▶ **Task item**
Repeat the entries that appear below, exactly and in full.

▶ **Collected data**
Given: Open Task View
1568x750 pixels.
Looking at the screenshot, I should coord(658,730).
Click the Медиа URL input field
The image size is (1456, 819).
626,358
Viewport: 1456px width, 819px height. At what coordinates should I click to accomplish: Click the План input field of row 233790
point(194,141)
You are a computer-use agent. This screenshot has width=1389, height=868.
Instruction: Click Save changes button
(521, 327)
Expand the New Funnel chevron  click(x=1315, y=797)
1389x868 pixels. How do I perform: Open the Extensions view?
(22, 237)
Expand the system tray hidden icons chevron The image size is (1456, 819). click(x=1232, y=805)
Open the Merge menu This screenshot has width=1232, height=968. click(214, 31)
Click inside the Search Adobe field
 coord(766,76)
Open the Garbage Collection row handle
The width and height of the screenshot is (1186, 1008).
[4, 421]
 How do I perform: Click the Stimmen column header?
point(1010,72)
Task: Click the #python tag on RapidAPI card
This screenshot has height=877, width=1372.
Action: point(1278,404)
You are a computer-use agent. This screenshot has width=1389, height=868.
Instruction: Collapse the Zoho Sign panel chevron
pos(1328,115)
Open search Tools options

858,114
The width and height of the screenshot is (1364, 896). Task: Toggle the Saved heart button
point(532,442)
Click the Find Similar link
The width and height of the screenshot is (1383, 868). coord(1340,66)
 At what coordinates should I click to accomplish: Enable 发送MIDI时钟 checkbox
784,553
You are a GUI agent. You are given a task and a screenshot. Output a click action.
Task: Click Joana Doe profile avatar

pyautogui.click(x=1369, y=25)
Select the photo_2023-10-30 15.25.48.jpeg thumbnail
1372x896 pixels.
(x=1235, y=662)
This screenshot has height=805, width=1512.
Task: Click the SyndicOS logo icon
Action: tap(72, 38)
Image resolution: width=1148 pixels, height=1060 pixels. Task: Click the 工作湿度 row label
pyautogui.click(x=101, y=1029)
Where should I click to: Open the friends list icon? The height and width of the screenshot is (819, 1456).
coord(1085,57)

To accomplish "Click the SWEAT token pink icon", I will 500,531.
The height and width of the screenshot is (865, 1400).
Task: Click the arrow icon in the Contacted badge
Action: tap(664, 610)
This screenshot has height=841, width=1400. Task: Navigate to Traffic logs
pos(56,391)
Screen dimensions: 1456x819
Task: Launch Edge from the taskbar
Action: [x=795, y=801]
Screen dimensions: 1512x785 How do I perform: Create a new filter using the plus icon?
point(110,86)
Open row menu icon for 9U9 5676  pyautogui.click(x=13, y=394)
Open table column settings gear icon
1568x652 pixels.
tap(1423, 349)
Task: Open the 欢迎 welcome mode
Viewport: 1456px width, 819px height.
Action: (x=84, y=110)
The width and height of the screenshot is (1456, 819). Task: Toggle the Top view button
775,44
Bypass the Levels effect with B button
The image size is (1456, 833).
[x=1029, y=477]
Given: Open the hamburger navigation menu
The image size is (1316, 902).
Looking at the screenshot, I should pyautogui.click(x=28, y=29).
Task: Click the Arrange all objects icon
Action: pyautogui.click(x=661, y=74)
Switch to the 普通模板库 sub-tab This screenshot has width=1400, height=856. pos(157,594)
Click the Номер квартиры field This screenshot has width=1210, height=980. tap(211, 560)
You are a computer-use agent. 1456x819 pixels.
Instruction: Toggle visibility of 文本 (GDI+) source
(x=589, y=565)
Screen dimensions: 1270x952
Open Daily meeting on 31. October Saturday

▶ **Output of the exercise**
Given: Open Task View
1568x750 pixels.
Looking at the screenshot, I should coord(658,730).
Click the Медиа URL input field
The image size is (1456, 819).
626,358
Viewport: 1456px width, 819px height. At what coordinates should I click to accomplish: Click the План input field of row 233790
point(194,141)
You are a computer-use agent. This screenshot has width=1389, height=868.
Instruction: Click Save changes button
(521, 327)
Expand the New Funnel chevron  click(x=1315, y=797)
1389x868 pixels. How do I perform: Open the Extensions view?
(22, 237)
Expand the system tray hidden icons chevron The image size is (1456, 819). click(x=1232, y=805)
Open the Merge menu This screenshot has width=1232, height=968. click(214, 31)
Click inside the Search Adobe field
 coord(766,76)
Open the Garbage Collection row handle
The width and height of the screenshot is (1186, 1008).
[4, 421]
 How do I perform: Click the Stimmen column header?
point(1010,72)
Task: Click the #python tag on RapidAPI card
This screenshot has height=877, width=1372.
Action: point(1278,404)
You are a computer-use agent. This screenshot has width=1389, height=868.
Instruction: Collapse the Zoho Sign panel chevron
pos(1328,115)
Open search Tools options

858,114
The width and height of the screenshot is (1364, 896). Task: Toggle the Saved heart button
point(532,442)
Click the Find Similar link
The width and height of the screenshot is (1383, 868). coord(1340,66)
 At what coordinates should I click to accomplish: Enable 发送MIDI时钟 checkbox
784,553
You are a GUI agent. You are given a task and a screenshot. Output a click action.
Task: Click Joana Doe profile avatar

pyautogui.click(x=1369, y=25)
Select the photo_2023-10-30 15.25.48.jpeg thumbnail
1372x896 pixels.
(x=1235, y=662)
This screenshot has height=805, width=1512.
Task: Click the SyndicOS logo icon
Action: tap(72, 38)
Image resolution: width=1148 pixels, height=1060 pixels. Task: Click the 工作湿度 row label
pyautogui.click(x=101, y=1029)
Where should I click to: Open the friends list icon? The height and width of the screenshot is (819, 1456).
coord(1085,57)

To accomplish "Click the SWEAT token pink icon", I will 500,531.
The height and width of the screenshot is (865, 1400).
Task: Click the arrow icon in the Contacted badge
Action: tap(664, 610)
This screenshot has height=841, width=1400. Task: Navigate to Traffic logs
pos(56,391)
Screen dimensions: 1456x819
Task: Launch Edge from the taskbar
Action: [x=795, y=801]
Screen dimensions: 1512x785 How do I perform: Create a new filter using the plus icon?
point(110,86)
Open row menu icon for 9U9 5676  pyautogui.click(x=13, y=394)
Open table column settings gear icon
1568x652 pixels.
tap(1423, 349)
Task: Open the 欢迎 welcome mode
Viewport: 1456px width, 819px height.
Action: (x=84, y=110)
The width and height of the screenshot is (1456, 819). Task: Toggle the Top view button
775,44
Bypass the Levels effect with B button
The image size is (1456, 833).
[x=1029, y=477]
Given: Open the hamburger navigation menu
The image size is (1316, 902).
Looking at the screenshot, I should pyautogui.click(x=28, y=29).
Task: Click the Arrange all objects icon
Action: pyautogui.click(x=661, y=74)
Switch to the 普通模板库 sub-tab This screenshot has width=1400, height=856. pos(157,594)
Click the Номер квартиры field This screenshot has width=1210, height=980. tap(211, 560)
You are a computer-use agent. 1456x819 pixels.
Instruction: Toggle visibility of 文本 (GDI+) source
(x=589, y=565)
Screen dimensions: 1270x952
Open Daily meeting on 31. October Saturday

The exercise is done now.